We can write the above approach slightly more succinctly by replacing start_time with timeout_time. This gives us our final pop_with_timeout code shown here.

def pop_with_timeout(blocking = true, timeout)
  @mutex.synchronize do
    if blocking
      timeout_time = Time.now.to_f + timeout

      while @elems.empty? && (remaining_time = timeout_time - Time.now.to_f) > 0
        @cond_var.wait(@mutex, remaining_time)
      end
    end
    raise ThreadError, 'queue empty' if @elems.empty?
    @elems.shift
  end
end

The final TimeoutQueue class is shown below. The pop_with_timeout logic has been put inside the regular pop method in order to minimize code duplication. It should be pretty easy to recognize the bits and pieces that we’ve covered as part of this article.

class TimeoutQueue
  def initialize
    @elems = []
    @mutex = Mutex.new
    @cond_var = ConditionVariable.new
  end

  def <<(elem)
    @mutex.synchronize do
      @elems << elem
      @cond_var.signal
    end
  end

  def pop(blocking = true, timeout = nil)
    @mutex.synchronize do
      if blocking
        if timeout.nil?
          while @elems.empty?
            @cond_var.wait(@mutex)
          end
        else
          timeout_time = Time.now.to_f + timeout
          while @elems.empty? && (remaining_time = timeout_time - Time.now.to_f) > 0
            @cond_var.wait(@mutex, remaining_time)
          end
        end
      end
      raise ThreadError, 'queue empty' if @elems.empty?
      @elems.shift
    end
  end
end

Let’s see how our TimeoutQueue fares when we plug it into our trusty Ruby snippet.
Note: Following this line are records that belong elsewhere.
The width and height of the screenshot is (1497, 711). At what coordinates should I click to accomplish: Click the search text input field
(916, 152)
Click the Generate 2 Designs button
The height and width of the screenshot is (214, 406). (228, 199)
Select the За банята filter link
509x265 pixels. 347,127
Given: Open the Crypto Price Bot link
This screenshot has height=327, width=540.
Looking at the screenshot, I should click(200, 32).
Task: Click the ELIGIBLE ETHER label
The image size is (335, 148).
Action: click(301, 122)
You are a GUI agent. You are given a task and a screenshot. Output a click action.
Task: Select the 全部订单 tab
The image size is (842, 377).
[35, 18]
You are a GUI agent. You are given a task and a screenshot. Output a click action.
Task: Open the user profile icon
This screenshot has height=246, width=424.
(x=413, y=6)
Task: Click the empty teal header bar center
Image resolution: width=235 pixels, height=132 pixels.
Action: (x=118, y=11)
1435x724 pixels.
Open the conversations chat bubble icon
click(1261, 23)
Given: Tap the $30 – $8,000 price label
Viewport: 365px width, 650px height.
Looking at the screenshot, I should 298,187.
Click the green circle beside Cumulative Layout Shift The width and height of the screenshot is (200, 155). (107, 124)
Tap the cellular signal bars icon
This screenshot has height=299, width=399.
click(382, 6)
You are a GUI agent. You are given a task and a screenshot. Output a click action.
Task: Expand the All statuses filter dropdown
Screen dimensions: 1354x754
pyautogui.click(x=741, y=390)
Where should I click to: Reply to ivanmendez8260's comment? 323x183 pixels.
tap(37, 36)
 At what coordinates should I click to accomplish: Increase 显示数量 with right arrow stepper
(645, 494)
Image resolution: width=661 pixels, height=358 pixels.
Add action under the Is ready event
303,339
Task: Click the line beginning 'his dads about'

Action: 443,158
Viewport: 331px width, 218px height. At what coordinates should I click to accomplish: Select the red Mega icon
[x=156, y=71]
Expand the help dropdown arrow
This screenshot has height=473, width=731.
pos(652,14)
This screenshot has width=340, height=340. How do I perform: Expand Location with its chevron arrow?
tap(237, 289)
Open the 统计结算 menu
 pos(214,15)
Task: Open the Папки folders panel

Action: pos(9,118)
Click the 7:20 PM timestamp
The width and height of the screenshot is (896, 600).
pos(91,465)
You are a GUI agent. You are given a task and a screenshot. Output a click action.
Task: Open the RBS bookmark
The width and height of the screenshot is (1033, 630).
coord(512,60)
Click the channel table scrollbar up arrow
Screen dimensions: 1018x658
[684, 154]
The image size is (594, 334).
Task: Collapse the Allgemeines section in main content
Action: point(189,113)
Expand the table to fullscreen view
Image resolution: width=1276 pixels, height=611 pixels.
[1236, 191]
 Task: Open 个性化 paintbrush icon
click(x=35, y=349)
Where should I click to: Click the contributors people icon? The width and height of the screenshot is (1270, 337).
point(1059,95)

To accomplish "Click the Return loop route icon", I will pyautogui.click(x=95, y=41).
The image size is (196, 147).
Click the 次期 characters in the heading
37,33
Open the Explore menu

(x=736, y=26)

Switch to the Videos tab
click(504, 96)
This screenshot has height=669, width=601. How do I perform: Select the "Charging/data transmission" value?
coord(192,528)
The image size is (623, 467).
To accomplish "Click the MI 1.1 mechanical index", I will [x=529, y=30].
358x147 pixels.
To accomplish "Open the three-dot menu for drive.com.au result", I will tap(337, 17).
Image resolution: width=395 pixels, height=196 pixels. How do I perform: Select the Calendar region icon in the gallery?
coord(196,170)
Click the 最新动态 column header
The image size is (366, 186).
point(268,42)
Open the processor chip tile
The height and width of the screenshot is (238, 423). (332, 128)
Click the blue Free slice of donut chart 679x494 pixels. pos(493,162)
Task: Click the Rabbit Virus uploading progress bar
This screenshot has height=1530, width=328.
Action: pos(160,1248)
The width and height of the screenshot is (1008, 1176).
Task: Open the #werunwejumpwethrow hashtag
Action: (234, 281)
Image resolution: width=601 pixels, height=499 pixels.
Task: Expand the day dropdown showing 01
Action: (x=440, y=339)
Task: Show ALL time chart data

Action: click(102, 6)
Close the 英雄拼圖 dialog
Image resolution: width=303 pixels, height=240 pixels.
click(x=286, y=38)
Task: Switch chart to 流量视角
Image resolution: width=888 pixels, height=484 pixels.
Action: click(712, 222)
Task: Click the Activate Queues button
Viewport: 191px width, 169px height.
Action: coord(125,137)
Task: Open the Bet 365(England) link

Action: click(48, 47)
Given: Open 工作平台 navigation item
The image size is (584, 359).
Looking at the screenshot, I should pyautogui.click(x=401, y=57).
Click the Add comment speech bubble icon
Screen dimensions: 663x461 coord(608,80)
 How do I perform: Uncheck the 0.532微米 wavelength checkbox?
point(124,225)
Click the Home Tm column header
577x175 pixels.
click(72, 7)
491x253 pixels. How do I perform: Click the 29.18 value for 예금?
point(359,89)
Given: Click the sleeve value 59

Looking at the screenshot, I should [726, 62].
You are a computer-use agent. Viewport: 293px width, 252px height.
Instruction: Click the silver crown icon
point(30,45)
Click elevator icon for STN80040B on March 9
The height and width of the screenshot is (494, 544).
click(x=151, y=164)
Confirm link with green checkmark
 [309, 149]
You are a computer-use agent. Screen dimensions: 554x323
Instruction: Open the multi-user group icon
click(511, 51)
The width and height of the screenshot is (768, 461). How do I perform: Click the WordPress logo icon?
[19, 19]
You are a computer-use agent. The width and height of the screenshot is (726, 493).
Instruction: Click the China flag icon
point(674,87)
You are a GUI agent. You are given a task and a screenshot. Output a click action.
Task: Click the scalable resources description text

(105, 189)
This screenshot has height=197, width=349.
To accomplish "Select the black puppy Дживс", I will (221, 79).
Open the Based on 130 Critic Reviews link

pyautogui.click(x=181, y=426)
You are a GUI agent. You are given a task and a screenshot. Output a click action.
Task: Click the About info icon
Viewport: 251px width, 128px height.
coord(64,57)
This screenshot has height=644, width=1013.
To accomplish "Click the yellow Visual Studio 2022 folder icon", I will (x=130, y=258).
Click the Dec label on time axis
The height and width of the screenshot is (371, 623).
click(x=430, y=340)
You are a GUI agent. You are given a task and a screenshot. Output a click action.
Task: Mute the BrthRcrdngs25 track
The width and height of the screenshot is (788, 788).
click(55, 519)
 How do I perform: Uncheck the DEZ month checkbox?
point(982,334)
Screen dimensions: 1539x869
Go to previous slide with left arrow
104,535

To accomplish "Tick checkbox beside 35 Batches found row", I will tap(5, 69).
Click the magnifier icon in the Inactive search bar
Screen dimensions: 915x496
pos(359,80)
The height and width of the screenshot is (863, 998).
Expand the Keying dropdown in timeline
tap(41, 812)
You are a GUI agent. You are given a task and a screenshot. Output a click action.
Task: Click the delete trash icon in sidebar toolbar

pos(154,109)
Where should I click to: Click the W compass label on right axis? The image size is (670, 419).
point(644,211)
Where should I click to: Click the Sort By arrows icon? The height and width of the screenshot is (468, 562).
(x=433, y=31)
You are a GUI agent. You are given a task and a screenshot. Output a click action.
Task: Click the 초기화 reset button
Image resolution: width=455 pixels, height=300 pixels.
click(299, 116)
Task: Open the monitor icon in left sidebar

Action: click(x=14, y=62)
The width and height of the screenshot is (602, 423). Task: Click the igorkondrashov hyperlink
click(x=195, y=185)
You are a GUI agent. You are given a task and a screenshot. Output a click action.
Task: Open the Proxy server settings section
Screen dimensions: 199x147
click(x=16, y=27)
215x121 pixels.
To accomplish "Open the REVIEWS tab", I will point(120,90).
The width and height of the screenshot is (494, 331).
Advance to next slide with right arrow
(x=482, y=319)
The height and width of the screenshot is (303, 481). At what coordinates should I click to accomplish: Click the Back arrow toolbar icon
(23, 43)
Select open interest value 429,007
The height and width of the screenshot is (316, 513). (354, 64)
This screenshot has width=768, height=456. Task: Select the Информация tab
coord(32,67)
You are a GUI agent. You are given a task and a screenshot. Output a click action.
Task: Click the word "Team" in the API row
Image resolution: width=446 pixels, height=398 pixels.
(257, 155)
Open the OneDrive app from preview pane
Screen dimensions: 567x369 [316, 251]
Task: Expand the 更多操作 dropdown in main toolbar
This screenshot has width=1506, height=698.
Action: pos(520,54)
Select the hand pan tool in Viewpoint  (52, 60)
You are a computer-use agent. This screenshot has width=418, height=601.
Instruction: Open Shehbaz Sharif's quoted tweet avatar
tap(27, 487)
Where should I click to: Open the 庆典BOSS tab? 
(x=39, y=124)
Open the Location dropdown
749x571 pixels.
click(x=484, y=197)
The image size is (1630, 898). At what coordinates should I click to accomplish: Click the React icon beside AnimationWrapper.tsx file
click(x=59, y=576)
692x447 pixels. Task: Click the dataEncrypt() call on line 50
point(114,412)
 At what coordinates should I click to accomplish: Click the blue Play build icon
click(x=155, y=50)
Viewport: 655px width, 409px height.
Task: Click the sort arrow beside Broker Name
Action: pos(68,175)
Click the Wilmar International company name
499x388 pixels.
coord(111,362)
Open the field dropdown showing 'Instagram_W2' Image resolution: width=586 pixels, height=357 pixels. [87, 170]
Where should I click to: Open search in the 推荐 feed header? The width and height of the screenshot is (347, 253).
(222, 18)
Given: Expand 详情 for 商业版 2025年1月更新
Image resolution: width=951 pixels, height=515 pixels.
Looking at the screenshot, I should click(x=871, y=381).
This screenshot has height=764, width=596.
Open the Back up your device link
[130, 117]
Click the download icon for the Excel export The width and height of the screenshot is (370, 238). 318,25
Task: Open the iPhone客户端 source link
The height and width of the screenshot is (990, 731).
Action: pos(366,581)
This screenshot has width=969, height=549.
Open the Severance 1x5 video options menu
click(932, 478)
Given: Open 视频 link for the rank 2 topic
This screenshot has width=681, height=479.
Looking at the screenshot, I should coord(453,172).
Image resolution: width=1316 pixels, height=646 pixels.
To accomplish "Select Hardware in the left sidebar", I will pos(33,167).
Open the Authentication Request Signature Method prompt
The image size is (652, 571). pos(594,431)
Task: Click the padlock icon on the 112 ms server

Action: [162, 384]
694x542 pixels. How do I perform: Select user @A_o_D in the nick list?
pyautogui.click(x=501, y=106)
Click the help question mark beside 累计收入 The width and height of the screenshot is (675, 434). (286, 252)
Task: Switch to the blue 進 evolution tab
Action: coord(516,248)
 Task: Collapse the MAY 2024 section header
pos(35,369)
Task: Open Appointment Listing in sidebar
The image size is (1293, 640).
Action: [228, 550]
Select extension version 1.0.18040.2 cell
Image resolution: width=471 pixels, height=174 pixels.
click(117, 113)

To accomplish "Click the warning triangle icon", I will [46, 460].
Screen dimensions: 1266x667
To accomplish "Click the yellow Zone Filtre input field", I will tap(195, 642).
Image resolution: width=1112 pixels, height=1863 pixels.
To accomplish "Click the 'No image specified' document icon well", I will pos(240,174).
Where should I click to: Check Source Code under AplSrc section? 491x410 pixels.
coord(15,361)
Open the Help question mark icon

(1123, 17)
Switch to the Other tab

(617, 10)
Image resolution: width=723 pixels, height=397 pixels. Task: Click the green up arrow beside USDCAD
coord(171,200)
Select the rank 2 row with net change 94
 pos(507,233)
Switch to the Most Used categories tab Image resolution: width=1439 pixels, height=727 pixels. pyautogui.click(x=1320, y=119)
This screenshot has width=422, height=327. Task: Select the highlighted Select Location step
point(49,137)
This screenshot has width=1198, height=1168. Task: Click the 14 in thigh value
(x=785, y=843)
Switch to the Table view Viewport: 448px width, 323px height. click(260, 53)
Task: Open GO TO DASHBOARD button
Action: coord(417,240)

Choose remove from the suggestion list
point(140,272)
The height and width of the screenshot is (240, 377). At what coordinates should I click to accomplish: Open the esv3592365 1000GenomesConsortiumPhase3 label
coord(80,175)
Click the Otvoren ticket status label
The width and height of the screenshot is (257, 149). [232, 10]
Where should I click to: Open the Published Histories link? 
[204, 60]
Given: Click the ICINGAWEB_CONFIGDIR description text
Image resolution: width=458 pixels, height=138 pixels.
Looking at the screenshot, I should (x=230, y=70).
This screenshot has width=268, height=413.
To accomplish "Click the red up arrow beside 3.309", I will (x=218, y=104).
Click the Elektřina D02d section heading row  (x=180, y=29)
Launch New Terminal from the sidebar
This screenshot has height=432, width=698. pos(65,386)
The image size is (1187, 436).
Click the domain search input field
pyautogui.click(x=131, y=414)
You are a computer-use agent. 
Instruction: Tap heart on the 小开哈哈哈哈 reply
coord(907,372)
timeout_queue = TimeoutQueue.new

# blocking pop, empty queue - new data is added after 5s
Thread.new { sleep 5; timeout_queue << 'foobar' }
timeout_queue.pop # => waits for 5s for data to arrive, then returns 'foobar'

# blocking pop, empty queue - no new data is added
timeout_queue.pop(true, 10) # => raises ThreadError after 10s

This is exactly the behavior that we want. This is the same behavior we saw back when we replaced our while loop with an if statement. However, this time around our queue will behave correctly in the face of spurious wakeups. That is to say, if our condition variable were to be woken up early, then our while loop would ensure it is put back to sleep again. This while loop also protects us from a subtle race condition that would have otherwise been introduced if we had used an if statement instead. More information about this race condition can be found in one of my earlier posts. We have now successfully created a fully functioning TimeoutQueue class!

Conclusion

I hope this article has been helpful for those wanting to add timeout functionality to their Ruby queues. Condition variables are a notoriously poorly documented subject in Ruby, and hopefully, this post goes some way towards alleviating this. I also want to give a shout-out to Job Vranish whose two posts on condition variables got me to start learning more about them well over a year ago.